The 90s may have been the decade that punk actually died, but while it was in its death throes, I clung to its ethos as tightly as I could.

I was a younger then. I had the stamina for such a thing. There was strength still in my grip.

But nothing lasts forever.

The end of the 90s found me married, a father, a home owner, and on track to a career as a High School English teacher. Punk was dead; I had become a man.

As it says in Corinthians, “When I was a child, I spake as a child, I understood as a child, I thought as a child: but when I became a man, I put away childish things.



But am I a better person for such a thing?

Metaphysical questions. Identity. Perception. Reality.

Life is suffering. Life is an illusion. Attachment is the source of all woes. The Buddha says, “See all of this world as a star at dawn, a bubble in a stream, a flash of lightening in a summer cloud, a flickering lamp, a phantom, and a dream.”

I was just reminded of this in a comic. From 2001 to 2003, down there in New Zealand, a cartoonist named Ant Sang was releasing an eight issue series that addressed all this and more. This comic was called Dharma Punks and it was one of the most successful independent comics produced in New Zealand ever.

Then it went kinda out of print.

Now, thanks a successful Kickstarter, New Zealand's Earth's End Publishing has brought this series back to life. Right now the first four issues are available on Comixology with the remaining issues eventually coming out on a monthly basis.
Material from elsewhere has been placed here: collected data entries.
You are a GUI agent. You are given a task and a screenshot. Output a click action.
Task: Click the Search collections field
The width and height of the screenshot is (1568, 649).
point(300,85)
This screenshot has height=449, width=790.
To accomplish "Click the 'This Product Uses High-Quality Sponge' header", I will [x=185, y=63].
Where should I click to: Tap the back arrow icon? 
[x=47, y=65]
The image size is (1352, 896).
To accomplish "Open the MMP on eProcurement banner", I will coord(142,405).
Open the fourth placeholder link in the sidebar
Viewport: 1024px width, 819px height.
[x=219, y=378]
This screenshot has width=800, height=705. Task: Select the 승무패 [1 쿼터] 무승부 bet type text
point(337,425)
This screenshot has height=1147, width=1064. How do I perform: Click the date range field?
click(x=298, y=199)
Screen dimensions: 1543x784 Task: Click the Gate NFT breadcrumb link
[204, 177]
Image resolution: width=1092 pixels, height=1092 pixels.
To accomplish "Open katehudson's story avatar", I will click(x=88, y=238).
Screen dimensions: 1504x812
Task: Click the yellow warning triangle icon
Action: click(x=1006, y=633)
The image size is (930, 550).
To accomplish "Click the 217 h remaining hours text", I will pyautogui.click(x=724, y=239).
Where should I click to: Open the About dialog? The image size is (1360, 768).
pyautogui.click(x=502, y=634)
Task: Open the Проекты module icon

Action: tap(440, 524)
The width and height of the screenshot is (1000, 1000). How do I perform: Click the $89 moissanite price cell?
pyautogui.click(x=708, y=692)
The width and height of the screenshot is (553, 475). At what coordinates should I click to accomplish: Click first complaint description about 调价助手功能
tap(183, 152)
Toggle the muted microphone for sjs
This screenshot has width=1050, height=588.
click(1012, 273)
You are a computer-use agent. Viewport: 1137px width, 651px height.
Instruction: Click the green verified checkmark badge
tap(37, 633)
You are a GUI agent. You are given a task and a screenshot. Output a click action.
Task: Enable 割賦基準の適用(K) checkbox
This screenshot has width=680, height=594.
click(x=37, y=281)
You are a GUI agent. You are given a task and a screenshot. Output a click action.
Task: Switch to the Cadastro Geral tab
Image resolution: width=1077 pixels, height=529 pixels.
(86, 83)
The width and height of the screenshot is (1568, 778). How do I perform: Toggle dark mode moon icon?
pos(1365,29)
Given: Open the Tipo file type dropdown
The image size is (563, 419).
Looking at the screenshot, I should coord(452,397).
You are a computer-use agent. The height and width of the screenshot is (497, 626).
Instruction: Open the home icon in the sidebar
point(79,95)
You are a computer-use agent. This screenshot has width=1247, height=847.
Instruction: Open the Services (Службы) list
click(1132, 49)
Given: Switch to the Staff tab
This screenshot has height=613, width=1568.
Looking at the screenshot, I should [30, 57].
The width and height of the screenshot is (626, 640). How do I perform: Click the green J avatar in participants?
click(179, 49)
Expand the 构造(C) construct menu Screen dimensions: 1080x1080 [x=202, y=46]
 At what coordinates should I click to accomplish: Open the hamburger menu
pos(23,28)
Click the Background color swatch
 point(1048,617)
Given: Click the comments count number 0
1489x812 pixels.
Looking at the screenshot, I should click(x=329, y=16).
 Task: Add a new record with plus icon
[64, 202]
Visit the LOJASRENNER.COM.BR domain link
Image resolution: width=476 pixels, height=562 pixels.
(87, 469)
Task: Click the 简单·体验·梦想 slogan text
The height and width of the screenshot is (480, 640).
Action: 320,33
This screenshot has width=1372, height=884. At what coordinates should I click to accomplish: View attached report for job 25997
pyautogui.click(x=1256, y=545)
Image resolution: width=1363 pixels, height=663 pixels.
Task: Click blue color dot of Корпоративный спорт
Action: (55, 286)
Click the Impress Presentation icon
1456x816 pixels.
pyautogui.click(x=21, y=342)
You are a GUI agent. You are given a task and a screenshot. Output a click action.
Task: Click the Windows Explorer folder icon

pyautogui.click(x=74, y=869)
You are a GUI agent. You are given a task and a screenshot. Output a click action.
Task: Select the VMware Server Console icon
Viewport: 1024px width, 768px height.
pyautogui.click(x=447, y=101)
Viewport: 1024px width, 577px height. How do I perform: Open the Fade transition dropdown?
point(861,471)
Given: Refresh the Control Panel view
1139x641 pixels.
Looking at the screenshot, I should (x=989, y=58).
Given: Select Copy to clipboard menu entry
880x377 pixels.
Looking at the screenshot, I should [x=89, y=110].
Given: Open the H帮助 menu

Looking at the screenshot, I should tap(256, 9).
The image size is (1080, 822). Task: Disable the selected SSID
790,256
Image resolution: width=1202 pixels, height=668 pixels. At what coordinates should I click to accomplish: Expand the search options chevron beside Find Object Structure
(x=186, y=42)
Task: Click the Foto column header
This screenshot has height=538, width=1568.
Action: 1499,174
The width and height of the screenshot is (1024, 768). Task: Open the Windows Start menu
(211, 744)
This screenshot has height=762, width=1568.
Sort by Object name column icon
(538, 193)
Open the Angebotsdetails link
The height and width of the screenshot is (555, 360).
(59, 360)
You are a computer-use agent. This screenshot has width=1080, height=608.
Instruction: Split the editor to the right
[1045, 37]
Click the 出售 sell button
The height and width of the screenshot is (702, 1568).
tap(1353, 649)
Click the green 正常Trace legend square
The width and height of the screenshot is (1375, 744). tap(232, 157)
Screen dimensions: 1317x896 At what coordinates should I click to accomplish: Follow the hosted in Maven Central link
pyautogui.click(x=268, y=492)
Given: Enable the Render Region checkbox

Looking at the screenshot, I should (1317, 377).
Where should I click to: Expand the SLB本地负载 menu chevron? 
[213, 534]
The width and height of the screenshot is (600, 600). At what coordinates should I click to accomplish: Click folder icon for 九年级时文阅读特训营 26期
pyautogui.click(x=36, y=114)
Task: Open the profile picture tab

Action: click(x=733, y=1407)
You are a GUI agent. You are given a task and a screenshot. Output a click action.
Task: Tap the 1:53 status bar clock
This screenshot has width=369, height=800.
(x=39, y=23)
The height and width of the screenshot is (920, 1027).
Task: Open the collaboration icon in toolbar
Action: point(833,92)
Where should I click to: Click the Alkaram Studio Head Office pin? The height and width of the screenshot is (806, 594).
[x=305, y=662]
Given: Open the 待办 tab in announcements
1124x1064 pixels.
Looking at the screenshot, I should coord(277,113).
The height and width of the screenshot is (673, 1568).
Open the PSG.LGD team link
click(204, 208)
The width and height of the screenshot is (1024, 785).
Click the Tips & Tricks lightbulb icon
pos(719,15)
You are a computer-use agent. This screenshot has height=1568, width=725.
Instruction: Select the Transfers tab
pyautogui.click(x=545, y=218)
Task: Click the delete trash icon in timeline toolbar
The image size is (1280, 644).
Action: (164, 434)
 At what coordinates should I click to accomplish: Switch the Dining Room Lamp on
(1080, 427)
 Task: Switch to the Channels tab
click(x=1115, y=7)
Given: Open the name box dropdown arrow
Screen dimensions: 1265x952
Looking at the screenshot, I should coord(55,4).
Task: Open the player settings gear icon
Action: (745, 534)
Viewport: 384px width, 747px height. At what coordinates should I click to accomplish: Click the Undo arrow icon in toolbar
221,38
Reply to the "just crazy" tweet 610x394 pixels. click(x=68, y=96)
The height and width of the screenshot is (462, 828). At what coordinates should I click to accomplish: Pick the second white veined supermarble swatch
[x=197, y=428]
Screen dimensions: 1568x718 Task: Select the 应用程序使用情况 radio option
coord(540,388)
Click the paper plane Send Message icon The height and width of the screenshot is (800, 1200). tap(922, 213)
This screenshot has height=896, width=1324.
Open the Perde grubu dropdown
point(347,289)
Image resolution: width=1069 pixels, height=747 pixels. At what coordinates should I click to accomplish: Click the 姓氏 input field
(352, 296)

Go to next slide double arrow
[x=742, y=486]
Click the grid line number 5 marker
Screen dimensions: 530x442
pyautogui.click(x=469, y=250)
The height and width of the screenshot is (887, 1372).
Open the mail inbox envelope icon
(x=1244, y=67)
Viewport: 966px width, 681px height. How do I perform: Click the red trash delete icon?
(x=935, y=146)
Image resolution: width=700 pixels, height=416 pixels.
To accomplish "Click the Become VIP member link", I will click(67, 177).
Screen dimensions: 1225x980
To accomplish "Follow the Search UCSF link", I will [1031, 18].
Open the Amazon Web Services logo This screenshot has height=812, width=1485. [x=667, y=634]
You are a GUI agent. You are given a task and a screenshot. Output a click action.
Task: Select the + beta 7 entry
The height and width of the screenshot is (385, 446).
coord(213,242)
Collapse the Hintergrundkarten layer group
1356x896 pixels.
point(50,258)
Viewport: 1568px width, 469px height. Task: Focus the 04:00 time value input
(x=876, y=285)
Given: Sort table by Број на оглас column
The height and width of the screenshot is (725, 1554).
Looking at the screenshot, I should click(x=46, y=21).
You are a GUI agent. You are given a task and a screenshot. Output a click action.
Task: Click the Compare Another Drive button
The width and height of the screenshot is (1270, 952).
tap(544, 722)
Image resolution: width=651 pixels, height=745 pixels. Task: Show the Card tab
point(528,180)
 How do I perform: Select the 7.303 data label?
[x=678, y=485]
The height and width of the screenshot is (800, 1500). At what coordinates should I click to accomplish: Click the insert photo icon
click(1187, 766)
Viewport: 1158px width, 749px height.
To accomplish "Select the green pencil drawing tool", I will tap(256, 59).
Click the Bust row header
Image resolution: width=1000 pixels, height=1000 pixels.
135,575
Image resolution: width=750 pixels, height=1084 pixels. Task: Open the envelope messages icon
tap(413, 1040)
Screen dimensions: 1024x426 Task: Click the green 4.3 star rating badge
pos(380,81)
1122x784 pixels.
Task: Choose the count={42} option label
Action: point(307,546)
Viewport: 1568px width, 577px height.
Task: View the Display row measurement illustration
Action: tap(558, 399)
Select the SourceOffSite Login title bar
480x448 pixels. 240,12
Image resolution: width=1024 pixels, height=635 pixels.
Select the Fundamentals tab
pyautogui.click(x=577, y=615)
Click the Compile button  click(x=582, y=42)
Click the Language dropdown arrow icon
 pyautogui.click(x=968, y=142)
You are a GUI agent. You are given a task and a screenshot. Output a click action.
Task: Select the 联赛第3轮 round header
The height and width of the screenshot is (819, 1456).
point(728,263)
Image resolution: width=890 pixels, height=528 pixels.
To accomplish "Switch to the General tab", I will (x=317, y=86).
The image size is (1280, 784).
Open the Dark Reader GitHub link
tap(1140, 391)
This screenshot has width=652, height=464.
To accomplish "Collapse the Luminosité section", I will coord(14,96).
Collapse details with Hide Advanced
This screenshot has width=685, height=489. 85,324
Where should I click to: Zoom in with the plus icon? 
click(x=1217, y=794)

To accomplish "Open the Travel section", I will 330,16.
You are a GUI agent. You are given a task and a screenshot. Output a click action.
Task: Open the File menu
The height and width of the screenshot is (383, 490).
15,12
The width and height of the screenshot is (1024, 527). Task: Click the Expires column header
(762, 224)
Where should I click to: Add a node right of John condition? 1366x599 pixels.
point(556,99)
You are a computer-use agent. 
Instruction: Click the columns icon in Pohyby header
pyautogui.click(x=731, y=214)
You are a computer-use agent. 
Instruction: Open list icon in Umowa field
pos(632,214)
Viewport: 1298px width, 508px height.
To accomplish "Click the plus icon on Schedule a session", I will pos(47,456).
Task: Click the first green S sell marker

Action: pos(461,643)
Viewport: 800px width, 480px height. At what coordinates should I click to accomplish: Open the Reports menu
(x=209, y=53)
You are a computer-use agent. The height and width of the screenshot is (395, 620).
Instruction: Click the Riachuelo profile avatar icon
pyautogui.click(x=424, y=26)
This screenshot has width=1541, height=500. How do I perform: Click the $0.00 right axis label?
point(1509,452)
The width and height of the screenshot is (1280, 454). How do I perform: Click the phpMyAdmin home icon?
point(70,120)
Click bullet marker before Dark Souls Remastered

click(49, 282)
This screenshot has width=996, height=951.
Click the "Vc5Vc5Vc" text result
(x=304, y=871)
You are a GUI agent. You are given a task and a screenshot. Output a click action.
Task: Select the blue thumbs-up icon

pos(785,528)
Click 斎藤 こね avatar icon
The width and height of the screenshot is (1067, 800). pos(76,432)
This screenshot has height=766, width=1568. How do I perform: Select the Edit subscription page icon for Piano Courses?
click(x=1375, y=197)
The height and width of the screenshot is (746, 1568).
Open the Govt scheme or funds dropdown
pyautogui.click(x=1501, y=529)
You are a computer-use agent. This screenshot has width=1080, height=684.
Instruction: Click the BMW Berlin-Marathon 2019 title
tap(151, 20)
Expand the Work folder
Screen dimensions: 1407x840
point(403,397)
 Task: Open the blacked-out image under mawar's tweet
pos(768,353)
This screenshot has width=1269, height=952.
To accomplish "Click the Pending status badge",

Also, Conundrum Press will have a trade paperback edition for the Canadian/American market coming out in September.

All of this is a blessing of sorts, because Ant Sang's Dharma Punks is a comic you should absolutely be reading.

The solicit for the book reads: “It's Auckland, New Zealand. October, 1994, and a group of anarchist punks have hatched a plan to sabotage the opening of a multinational - fast food restaurant (Bobo's), by blowing the building sky-high come opening time.” This is the framing device that encircles a book that looks deeply into the underpinnings of human relationships, how we communicate with each other, the intersections between the tenets of Buddhism and the spirit of punk rock, the concept of “the outsider” and “the other”, the influences of mass consumerism, and, ultimately, what it means to be human.

Yea. It's all that. 

Seriously.

And it's an impressive, to say the least. It's a book that deserves a wider audience.

A matter of fact, why the hell aren't you reading it RIGHT NOW?

As you can see from the images I've included in this review, Sang's style is kind of like Paul Pope's in execution, but, in a way, surpasses it in terms of minutia. There's so much in the slight details of Sang's lines and panels and layouts that a reader could spend many ticks of the clock enraptured and meditative on each page. It could be overwhelming were it not for Sang's deftness of narrative beats and timing.

While Sang is working deep within a philosophical construct, at its heart Dharma Punks is a character driven story. Sang uses all sorts of temporal tricks to not only tell his story, but also to unfold motivations and emotional ballast in each one of his characters. It pulls you in as it smacks of the way we actually learn about the people in our lives. Traditional “Origin Stories” are lazy, simplistic, and false – we get to know people through layers of time, we understand them in pieces and through that, formulate the whole. Sang breathes this sort of life into Dharma Punks and thus engages his audience on a level more true to experience than narrative convenience.

Dharma Punks is also punk as fuck. Sang gets it and through the power of his art he's able to convey so much of what made punk good, what made it transformative for the people who needed it, and how it fostered community while it idealized a hope of a better world. While so many saw punk as reactionary or nihilistic, really it was responsive to repression, hypocrisy, idiocy, and threats to the spirit. Punk was as much about hope as it was about anger -- the people in the community understood this, fostered it, and built upon it.

Sure, punk is dead now, but its beliefs and attitudes persist in all of today's struggles for social justice, equality, and the dignity of the individual. This is why books like Dharma Punks are still important and resonant, and artists like Ant Sang need to be fostered and celebrated.